The clinical presentation of mitochondrial disorders is extremely variable. This is, in part, due to the large number of genetic causes implicated in the development of disease. One important, although relatively infrequent, manifestation of mitochondrial disease is RM. Table 1 summarizes a few examples of genes associated with mitochondrial dysfunction and RM.

Muscular dystrophies (MD) represent a clinically and genetically heterogeneous group of disorders characterized by progressive weakness and skeletal muscle degeneration. There is an increased susceptibility for muscle damage and RM may be seen in association with exertion but the timing of onset of symptoms with duration of exercise is often vague. Exertion muscle symptoms and myoglobinuria may be the presenting symptom of an underlying MD even before weakness becomes clearly manifest [82]. Becker muscular dystrophy (BMD) due to mutations in DMD and limb-girdle muscular dystrophy 2I (LGMD2I) due to mutations in FKRP (OMIM#606596) are the most common dystrophies to present with RM [82]. RM and myalgia may be the dominating symptom in a few cases of LGMD2I [82]. RM as the presenting symptom of MDs has also been reported in association with sarcoglycanopathies, dysferlinopathies [83,84] and the more recently reported conditions related to recessive mutations in ANO5. Recessive mutations in ANO5 (OMIM#608662) cause a wide spectrum of myopathies including LGMD2L, distal myopathy and isolated hyperCKemia. Exercise intolerance, severe myalgia, variable muscle weakness and RM have been associated with ANO5 [85,86], although specific triggers for RM could not be elicited [85]. Identification of amyloid deposition on muscle biopsy is a clue for the diagnosis of an anoctaminopathy [85,86]

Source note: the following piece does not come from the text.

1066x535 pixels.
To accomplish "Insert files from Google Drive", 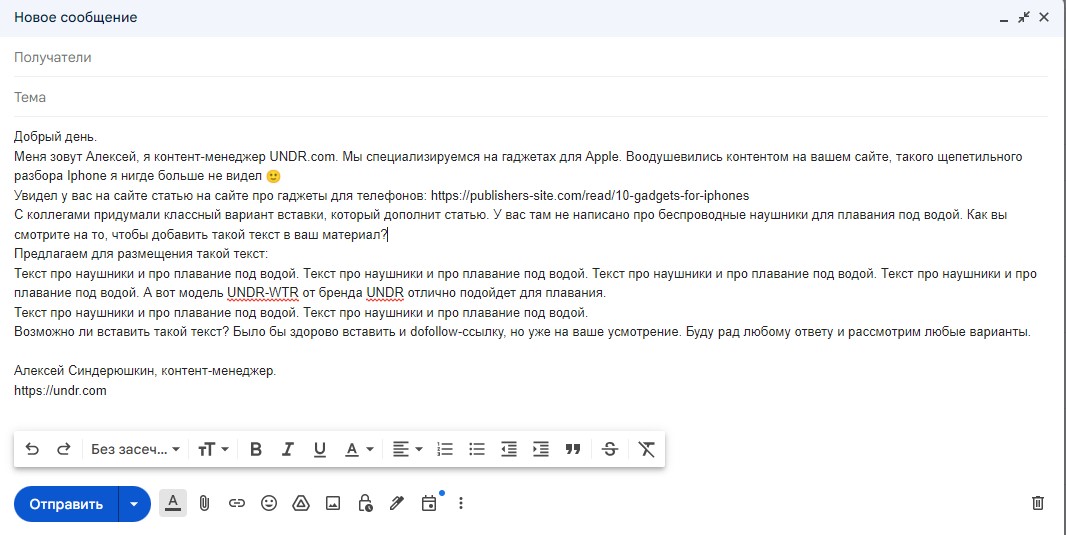I will 301,503.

Thus, unexplained RM occurring in the context of a history of exertion myalgia should also raise the suspicion of MDs, even if no weakness is clearly manifest. Figure 1 and Table 1 summarises the main MDs associated with RM [8,83,85-90].

In addition to the genetic conditions detailed above, different genetic polymorphisms have already been associated with CK elevations, however it is not entirely clear if the same polymorphisms also confer a higher risk for RM, as contradictory findings have been reported. One example of such contradiction is the I allele in the angiotensin I-converting enzyme (ACE) gene which has been previously associated with increased CK levels after eccentric exercise by Yamin et al. (2007) but not by other authors [100-102]. The same has been observed with the R577X ACNT3 variant: the XX genotype, which has been reported in athletes [103], was also associated with low muscle strength and low resting CK [104] and exertional RM [100].

These intriguing findings emphasise the complexity of RM pathophysiology and the need for further studies to clarify the role of polymorphisms in muscle breakdown. Table 2 summarises a few genetic polymorphisms previously reported in association with CK elevations and muscle symptoms [100-102,104-107].